# Need help with cst/clt sensor Megasquirt 1 +VW 16V?



## aradovanov (Jan 12, 2009)

VW Golf 1.8 16V KR engine (european) with Megasquirt 1 v.2.2
I'm using original Bosch clt sensor with 2.2K bias resistor, but readings ar too high (30 degrees C above real temperature)???
There're 3 sensors on the side of the engine head, but look the same and readings are same with any of them?
What CLt sensor do you use for Megasquirt ECU? And how do you slove thit problem?
Greetings from Bulgaria


----------



## need_a_VR6 (May 19, 1999)

*Re: Need help with cst/clt sensor Megasquirt 1 +VW 16V? (aradovanov)*

Easytherm install:
http://www.megamanual.com/file...l.zip
Instructions:
http://www.megamanual.com/v22manual/mwire.htm#et
It'll have a section for Bosch default that's worked on all the VW sensors I've used. Make sure you copy the inc files to your Project/mtcfg or Tunerstudio project directory.


----------



## aradovanov (Jan 12, 2009)

*Re: Need help with cst/clt sensor Megasquirt 1 +VW 16V? (need_a_VR6)*

It's unnessesery to use Easytherm with bosch sensors








I found that "The Blue" CLT is with diferent resistance vs. standart KR sensors (they're all bosch!). Mounted 1 sensor Digifant flange with Blue sensor from digifant and now everything seems OK







I use 2.2K bias resistor as per Megatune manual.


----------



## diceman469 (Sep 3, 2003)

*Re: Need help with cst/clt sensor Megasquirt 1 +VW 16V? (aradovanov)*

My CLT is the stock vw part.

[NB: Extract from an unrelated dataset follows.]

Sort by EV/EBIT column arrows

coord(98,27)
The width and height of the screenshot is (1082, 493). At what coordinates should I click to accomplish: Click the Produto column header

It reads hotter than the dash gauge. I'm sure there's a little more heat in the cylinder head than in the radiator, so that may be why. I'm not really worried about it. As long as it reads hotter as the engine gets hotter, I can adjust my temperature readings as needed http://****************.com/smile/emthup.gif 
It reads about 220 in MS and the dash gauge is where it should be.


----------